Telsa Inc — Is the stock worth $7000 or $295?

Company Overview

Over the years, electric vehicle (‘EV’) maker Tesla has evolved into a dynamic technology innovator. It has transformed the EV market much the same way as Amazon changed the retail landscape and Netflix revolutionized entertainment. Tesla is the market leader in battery-powered electric car sales in the United States, owning around 60% of market share. The company’s flagship Model 3 accounts for about half of the U.S. EV market.

Over the years, Tesla has shifted from developing niche products for affluent buyers to making more affordable EVs for the masses.
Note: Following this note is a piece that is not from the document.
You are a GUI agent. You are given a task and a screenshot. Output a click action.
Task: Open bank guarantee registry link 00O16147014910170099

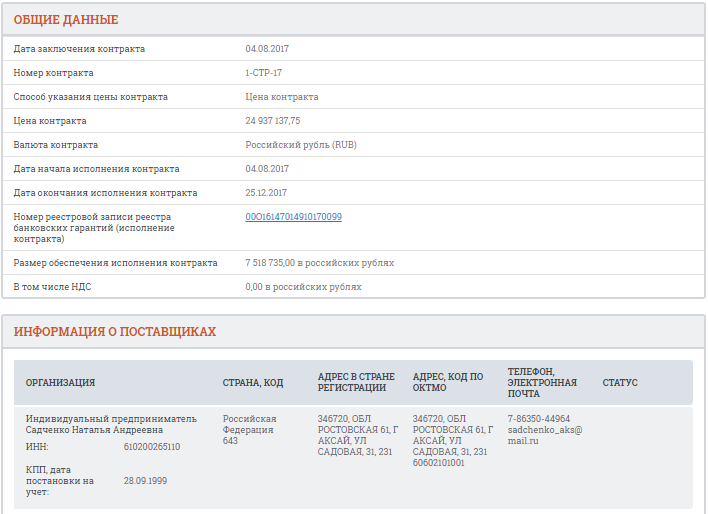point(293,216)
The firm’s three-pronged business model approach of direct sales, servicing, and charging its EVs sets it apart from other carmakers. Tesla, which is touted as the clean energy revolutionary automaker, is much more than just a car manufacturer. The firm also makes different kinds of technology like self-driving software, charging stations and battery development, et al. The technology titan has also made inroads into solar and energy storage business.

  1. Strong Foothold in a Niche Market. Although electric cars occupy a small portion of the global automobile market, Tesla has acquired a substantial market share within this niche segment. With Model 3 sedan being its flagship vehicle, Tesla has established itself as a leader in the EV segment. Strong performance and impressive design of the firm’s products are ramping up sales volumes. Rising Model 3 delivery, which forms a major chunk of the automaker’s overall deliveries, is aiding the company’s top-line. Revenues are likely to rise further as it expects to make good progress on Model 3 going forward. Along with Model 3, Model Y is also set to boost Tesla’s prospects, going forward. Notably, the deliveries of the latest Model Y began in March — significantly ahead of schedule — and contributed to the company’s profits.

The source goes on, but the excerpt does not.